A Very Gentle Introduction to WebAssembly

A Very Gentle Introduction to WebAssembly

The road to near-native execution in the browser

ยท

9 min read

The Story

The web has evolved from a platform for merely reading headlines to one that hosts the lifestyles of millions of users: from Grocery and Entertainment to Housing and Productivity. Building on the web is an all-win situation; the developers don't have to learn native technologies while making their ideas universally available and the users are also availed of the challenges that come with manually installing their native applications.

With the modern web, developers now have access to native features like Device Location, Device Orientation, Notification and many more, and can have their web applications possess some key attributes of their native counterparts across all devices, all from a single codebase.

So it makes sense that users expect the web to be the default platform for delivering any kind of technological solution, and indeed -- it is.

A recent achievement is how seamless it now is to transition from your regular life to any product on the web by having the web app installed directly on your device and function as though it were a mobile or desktop application, granting you native user experience (UX); these kinds of web applications are referred to as progressive web apps (PWA). The experiences they provide are getting closer to their native counterparts -- but the truth is -- native UX is not the same as native performance.

You can have an app pretend to be native by giving it access to native functionalities coupled with clever UI design, but there is still one more culprit that always breaks that illusion -- speed. Hitting native or near-native speed has been technically impossible due to how the web clients (mostly browsers) are designed -- that's until WebAssembly came into the scene.

So What's WebAssembly?

"WebAssembly is a binary instruction format for a stack-based virtual machine". To understand this, we need to understand how code runs in the browser. You see, JavaScript is the only turing-complete programming language the browser can run. A turing-complete language is one that can be used to model any computational problem; in simple terms, it can solve (or simulate) any programming task. But JavaScript does not talk to the machine directly, it is instead converted into a different format know as bytecode which is then run in a special kind of environment called a virtual machine (VM).

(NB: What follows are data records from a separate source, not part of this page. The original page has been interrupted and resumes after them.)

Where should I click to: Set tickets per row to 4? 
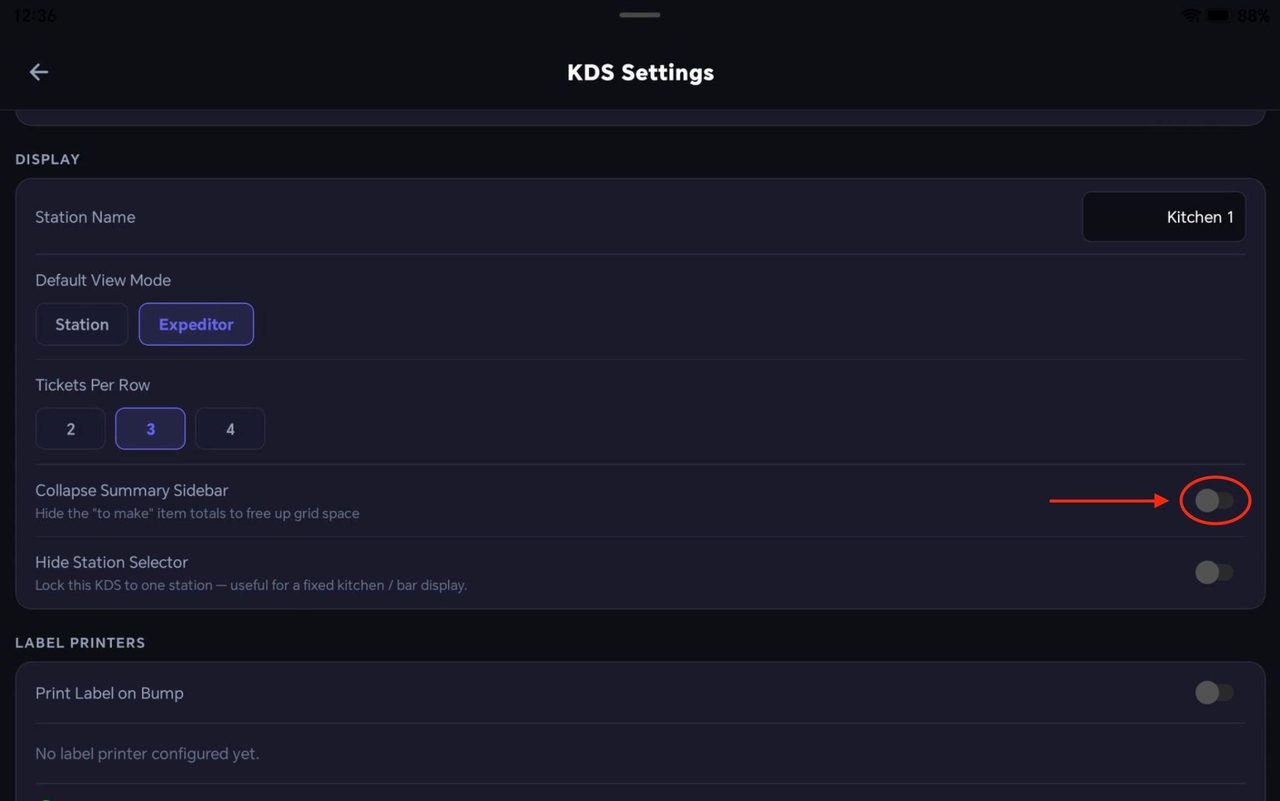[x=230, y=429]
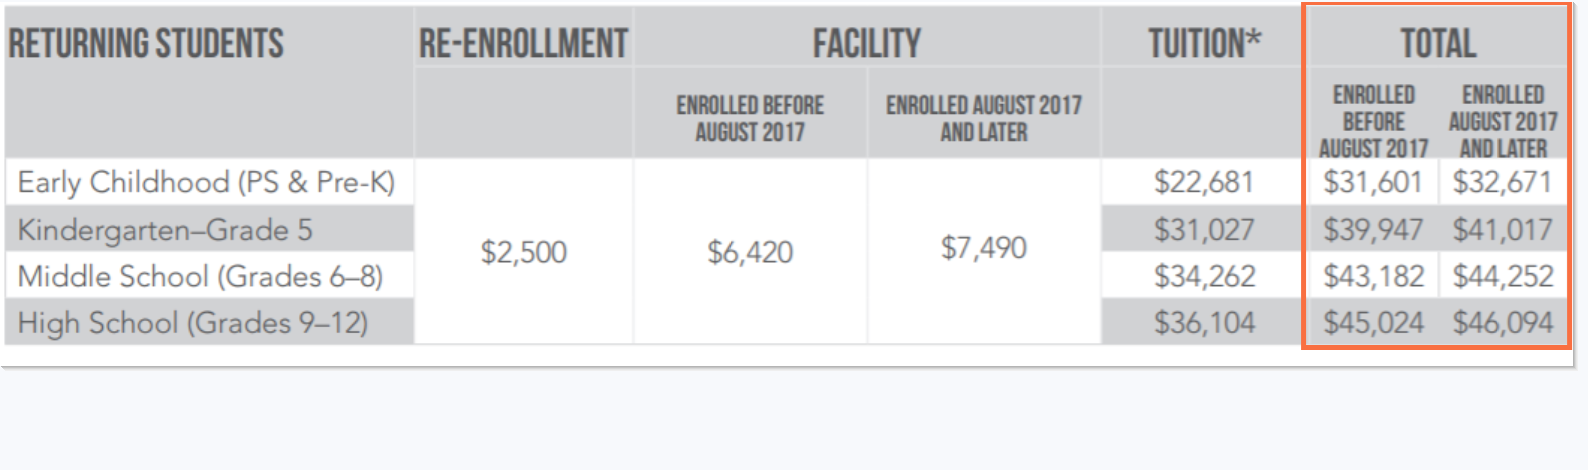
Task: Click the $7,490 facility fee value
Action: click(983, 248)
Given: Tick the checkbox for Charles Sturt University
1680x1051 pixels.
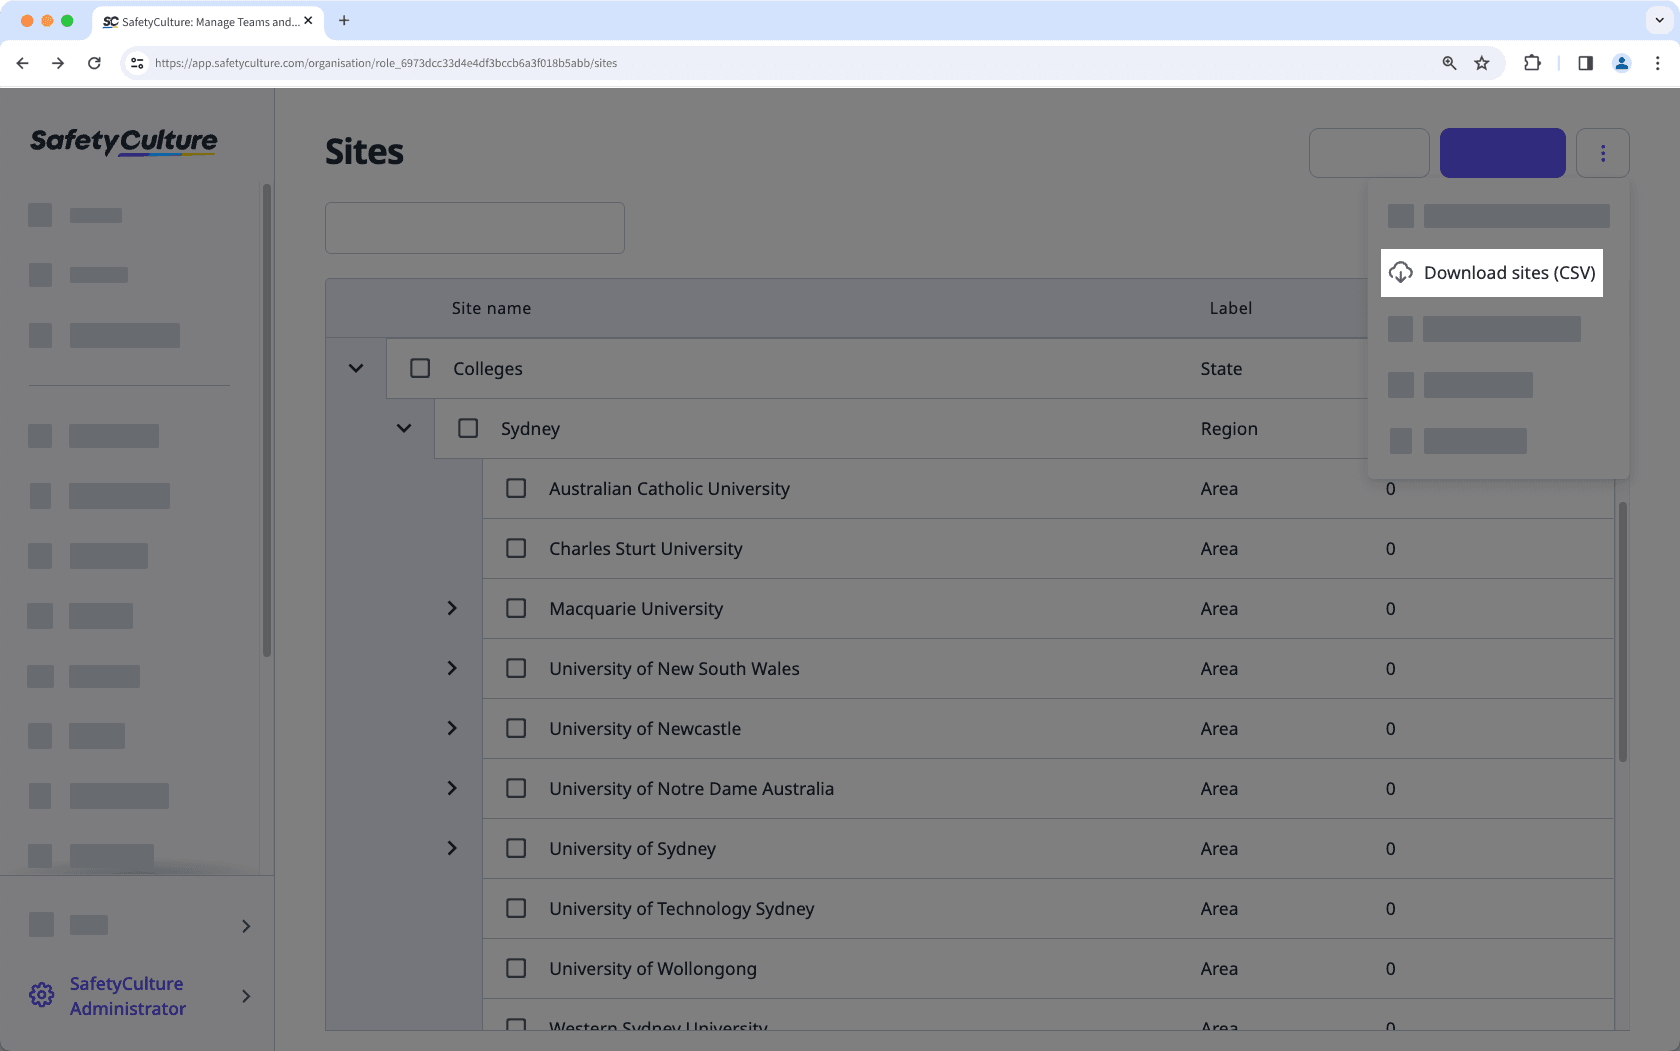Looking at the screenshot, I should pyautogui.click(x=516, y=548).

A virtual machine (VM) is a computer program that aims to model the architecture of a real or hypothetical computer. So, instead of the binaries running directly on your actual machine, it is run in this hypothetical environment in this bytecode format. A major advantage of this approach is that the VM guarantees that programs execute similarly (at least in theory) on different platforms, and since they will be running in the hypothetical VM anyway, developers don't need to learn platform-specific routines as they would have already been abstracted by the VM. Another advantage is that since the bytecode only knows the VM as its environment, it can be optimised for the VM and such optimisation can still have effect on any platform that hosts the VM.

As cool as this sounds, it however takes a heavy performance toll on JavaScript. This is because the code (or its end result) runs in a (somewhat) simulated environment which would need to run in the memory. Ultimately, the actual machine is only aware of the VM and therefore interacts with it -- and not your code๐Ÿ˜”.

The WebAssembly stack-based VM is another VM that the browser now supports and it has something the JavaScript VM does not have: the ability to convert the bytecodes to their native binary equivalent (the 1s and 0s your machine actually understands) at runtime. This superpower, my friends, is known as Just in Time compilation (JIT).

If you want to learn more about JIT, VMs and the program runtime in general, I have a series dedicated to that.

The Wasm VM understands a different kind of bytecode, the Wasm bytecode, which is the binary instruction format we mentioned earlier; and allows for the conversion of these bytecodes to native binaries at runtime(when your program is running). This JIT-ing gives almost native (near-native) execution since your code is converted to what the machine understands will finally interact with at runtime.

This opens us to a whole new world of possibilities that are free of the shortcomings of our non JIT-ed past. Since your programs will eventually be in main memory, the CPU interacts with it at the speed of the CPU. Applications can thus run faster and developers can finally breach the speed gap that has been the barrier for far too long.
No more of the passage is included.